* _GIVEN REQUEST_:
Copy out the items starting at the line containing "You are a GUI" and continuing through the last line of the items, reproducing each line character for character. Omit the pictures.

◇ ◇ ◇ ◇

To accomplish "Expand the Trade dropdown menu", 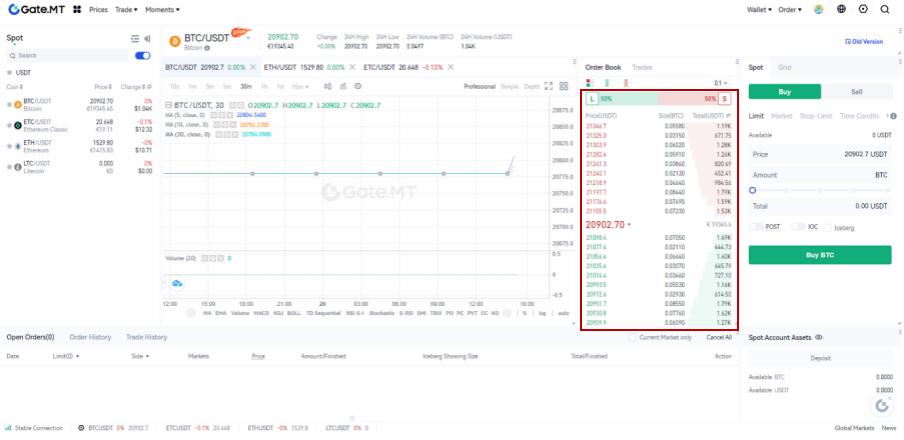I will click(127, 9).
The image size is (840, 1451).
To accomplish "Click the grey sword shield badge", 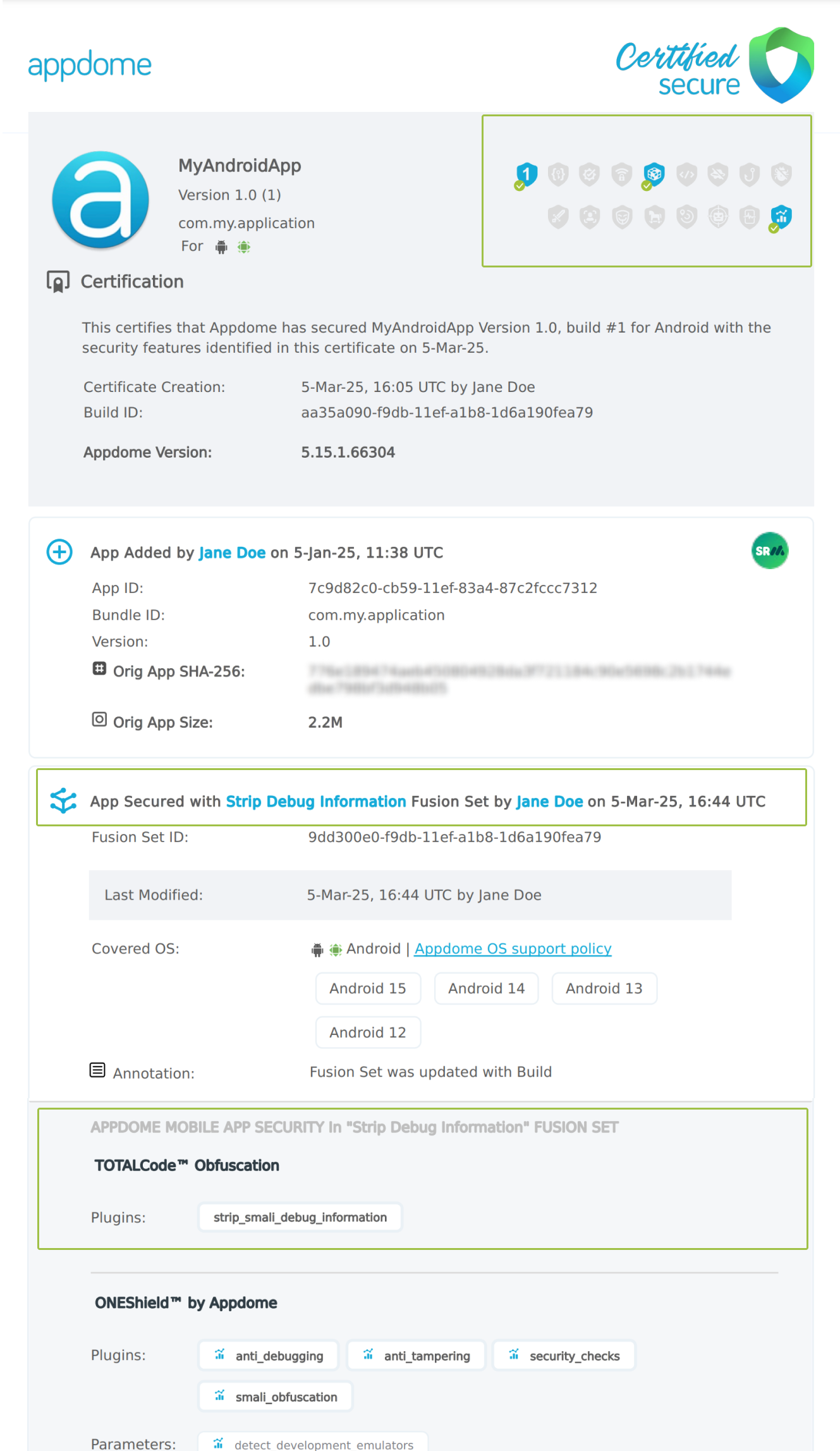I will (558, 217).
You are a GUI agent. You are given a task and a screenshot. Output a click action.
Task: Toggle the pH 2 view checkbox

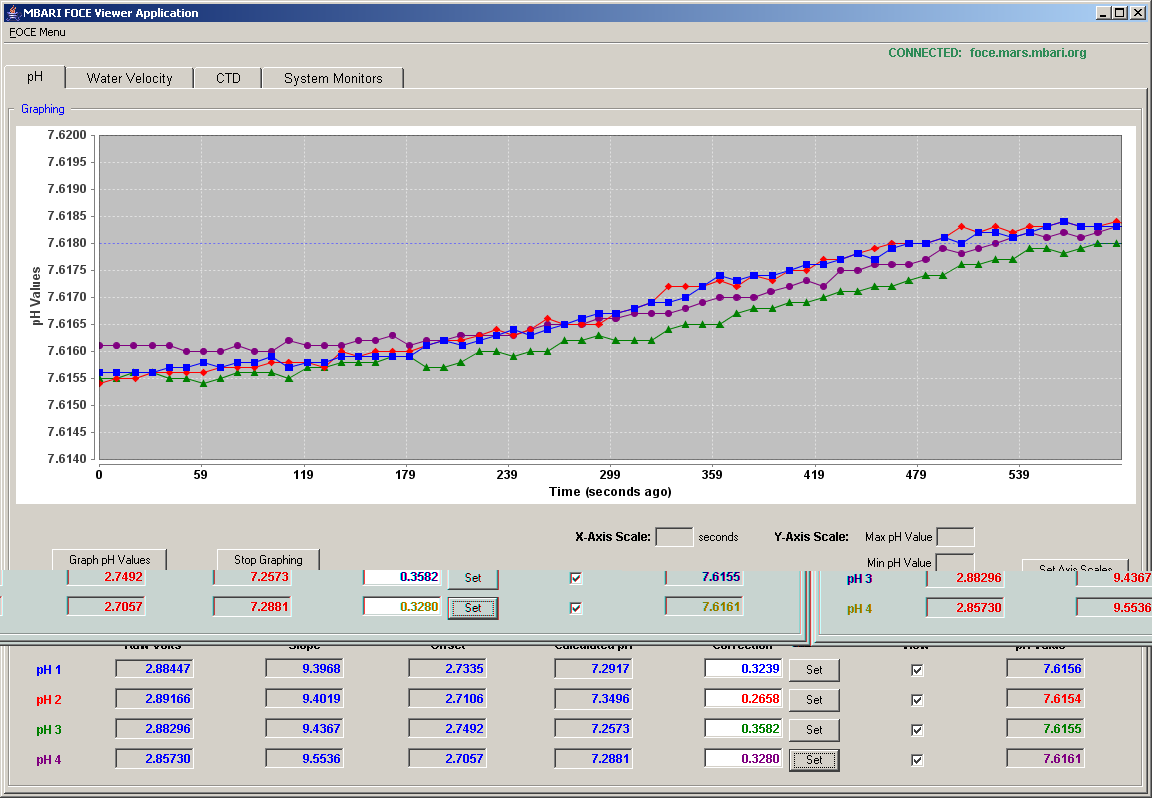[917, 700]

◇ ◇ ◇ ◇

* _WORKED SOLUTION_:
You are a GUI agent. You are given a task and a screenshot. Output a click action.
Task: Toggle the pH 2 view checkbox

[917, 700]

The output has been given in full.